Task directions
Please rewrite the lines below, changing "GUI agent" to "screen assistant" and keeping everything else the same.

□ □ □ □ □ □ □

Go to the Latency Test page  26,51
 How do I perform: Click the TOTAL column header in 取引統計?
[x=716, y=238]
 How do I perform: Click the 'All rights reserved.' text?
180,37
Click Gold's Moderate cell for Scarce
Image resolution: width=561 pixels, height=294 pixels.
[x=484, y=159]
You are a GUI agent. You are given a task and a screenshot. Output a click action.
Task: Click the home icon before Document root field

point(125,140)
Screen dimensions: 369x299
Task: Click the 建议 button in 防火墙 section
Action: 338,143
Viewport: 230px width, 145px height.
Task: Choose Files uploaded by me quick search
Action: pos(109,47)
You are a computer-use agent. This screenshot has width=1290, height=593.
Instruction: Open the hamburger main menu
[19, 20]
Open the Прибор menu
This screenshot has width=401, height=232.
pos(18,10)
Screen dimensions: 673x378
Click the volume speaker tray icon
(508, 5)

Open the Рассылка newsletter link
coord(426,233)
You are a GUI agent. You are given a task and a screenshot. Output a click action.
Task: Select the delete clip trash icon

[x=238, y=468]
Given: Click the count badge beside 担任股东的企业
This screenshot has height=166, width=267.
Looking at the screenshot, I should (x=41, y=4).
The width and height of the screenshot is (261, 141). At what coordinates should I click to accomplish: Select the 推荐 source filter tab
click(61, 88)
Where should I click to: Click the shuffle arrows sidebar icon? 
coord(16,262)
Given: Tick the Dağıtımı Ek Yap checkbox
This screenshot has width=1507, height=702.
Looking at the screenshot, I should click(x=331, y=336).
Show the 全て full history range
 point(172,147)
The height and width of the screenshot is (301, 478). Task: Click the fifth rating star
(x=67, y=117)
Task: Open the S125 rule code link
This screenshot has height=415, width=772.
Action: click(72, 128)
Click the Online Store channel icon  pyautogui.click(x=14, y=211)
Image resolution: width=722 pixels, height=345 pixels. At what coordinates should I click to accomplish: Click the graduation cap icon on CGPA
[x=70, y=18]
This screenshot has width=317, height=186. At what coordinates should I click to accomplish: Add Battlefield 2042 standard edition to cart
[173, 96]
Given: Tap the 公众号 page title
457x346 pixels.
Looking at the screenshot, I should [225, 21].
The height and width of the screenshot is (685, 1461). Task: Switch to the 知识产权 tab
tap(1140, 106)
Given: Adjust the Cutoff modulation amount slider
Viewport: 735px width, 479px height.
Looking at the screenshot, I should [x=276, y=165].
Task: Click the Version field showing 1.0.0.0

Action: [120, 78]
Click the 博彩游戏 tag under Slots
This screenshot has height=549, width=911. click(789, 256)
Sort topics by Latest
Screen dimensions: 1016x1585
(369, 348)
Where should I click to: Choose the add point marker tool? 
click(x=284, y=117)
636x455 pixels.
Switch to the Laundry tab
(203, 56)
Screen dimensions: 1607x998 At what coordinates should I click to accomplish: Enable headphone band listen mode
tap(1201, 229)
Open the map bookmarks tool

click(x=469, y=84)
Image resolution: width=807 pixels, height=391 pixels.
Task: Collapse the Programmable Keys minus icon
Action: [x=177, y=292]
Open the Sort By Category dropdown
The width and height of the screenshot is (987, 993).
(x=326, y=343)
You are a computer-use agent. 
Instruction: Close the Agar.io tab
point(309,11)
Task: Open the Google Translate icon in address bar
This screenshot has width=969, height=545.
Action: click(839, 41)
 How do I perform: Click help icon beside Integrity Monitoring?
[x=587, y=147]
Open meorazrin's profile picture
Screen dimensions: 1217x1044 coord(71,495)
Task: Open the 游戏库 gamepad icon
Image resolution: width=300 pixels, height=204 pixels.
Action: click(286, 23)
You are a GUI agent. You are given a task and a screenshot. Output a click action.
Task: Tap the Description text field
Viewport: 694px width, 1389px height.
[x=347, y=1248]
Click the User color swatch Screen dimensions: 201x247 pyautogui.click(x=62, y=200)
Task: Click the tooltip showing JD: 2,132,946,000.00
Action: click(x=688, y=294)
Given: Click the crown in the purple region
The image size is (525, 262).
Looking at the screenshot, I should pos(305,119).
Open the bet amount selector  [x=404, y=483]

□ □ □ □ □ □ □

Result of the task
Go to the Latency Test page  26,51
 How do I perform: Click the TOTAL column header in 取引統計?
[x=716, y=238]
 How do I perform: Click the 'All rights reserved.' text?
180,37
Click Gold's Moderate cell for Scarce
Image resolution: width=561 pixels, height=294 pixels.
[x=484, y=159]
You are a screen assistant. You are given a task and a screenshot. Output a click action.
Task: Click the home icon before Document root field

point(125,140)
Screen dimensions: 369x299
Task: Click the 建议 button in 防火墙 section
Action: 338,143
Viewport: 230px width, 145px height.
Task: Choose Files uploaded by me quick search
Action: pos(109,47)
You are a computer-use agent. This screenshot has width=1290, height=593.
Instruction: Open the hamburger main menu
[19, 20]
Open the Прибор menu
This screenshot has width=401, height=232.
pos(18,10)
Screen dimensions: 673x378
Click the volume speaker tray icon
(508, 5)

Open the Рассылка newsletter link
coord(426,233)
You are a screen assistant. You are given a task and a screenshot. Output a click action.
Task: Select the delete clip trash icon

[x=238, y=468]
Given: Click the count badge beside 担任股东的企业
This screenshot has height=166, width=267.
Looking at the screenshot, I should (x=41, y=4).
The width and height of the screenshot is (261, 141). At what coordinates should I click to accomplish: Select the 推荐 source filter tab
click(61, 88)
Where should I click to: Click the shuffle arrows sidebar icon? 
coord(16,262)
Given: Tick the Dağıtımı Ek Yap checkbox
This screenshot has width=1507, height=702.
Looking at the screenshot, I should click(x=331, y=336).
Show the 全て full history range
 point(172,147)
The height and width of the screenshot is (301, 478). Task: Click the fifth rating star
(x=67, y=117)
Task: Open the S125 rule code link
This screenshot has height=415, width=772.
Action: click(72, 128)
Click the Online Store channel icon  pyautogui.click(x=14, y=211)
Image resolution: width=722 pixels, height=345 pixels. At what coordinates should I click to accomplish: Click the graduation cap icon on CGPA
[x=70, y=18]
This screenshot has width=317, height=186. At what coordinates should I click to accomplish: Add Battlefield 2042 standard edition to cart
[173, 96]
Given: Tap the 公众号 page title
457x346 pixels.
Looking at the screenshot, I should [225, 21].
The height and width of the screenshot is (685, 1461). Task: Switch to the 知识产权 tab
tap(1140, 106)
Given: Adjust the Cutoff modulation amount slider
Viewport: 735px width, 479px height.
Looking at the screenshot, I should [x=276, y=165].
Task: Click the Version field showing 1.0.0.0

Action: [120, 78]
Click the 博彩游戏 tag under Slots
This screenshot has height=549, width=911. click(789, 256)
Sort topics by Latest
Screen dimensions: 1016x1585
(369, 348)
Where should I click to: Choose the add point marker tool? 
click(x=284, y=117)
636x455 pixels.
Switch to the Laundry tab
(203, 56)
Screen dimensions: 1607x998 At what coordinates should I click to accomplish: Enable headphone band listen mode
tap(1201, 229)
Open the map bookmarks tool

click(x=469, y=84)
Image resolution: width=807 pixels, height=391 pixels.
Task: Collapse the Programmable Keys minus icon
Action: [x=177, y=292]
Open the Sort By Category dropdown
The width and height of the screenshot is (987, 993).
(x=326, y=343)
You are a computer-use agent. 
Instruction: Close the Agar.io tab
point(309,11)
Task: Open the Google Translate icon in address bar
This screenshot has width=969, height=545.
Action: click(839, 41)
 How do I perform: Click help icon beside Integrity Monitoring?
[x=587, y=147]
Open meorazrin's profile picture
Screen dimensions: 1217x1044 coord(71,495)
Task: Open the 游戏库 gamepad icon
Image resolution: width=300 pixels, height=204 pixels.
Action: click(286, 23)
You are a screen assistant. You are given a task and a screenshot. Output a click action.
Task: Tap the Description text field
Viewport: 694px width, 1389px height.
[x=347, y=1248]
Click the User color swatch Screen dimensions: 201x247 pyautogui.click(x=62, y=200)
Task: Click the tooltip showing JD: 2,132,946,000.00
Action: click(x=688, y=294)
Given: Click the crown in the purple region
The image size is (525, 262).
Looking at the screenshot, I should pos(305,119).
Open the bet amount selector  [x=404, y=483]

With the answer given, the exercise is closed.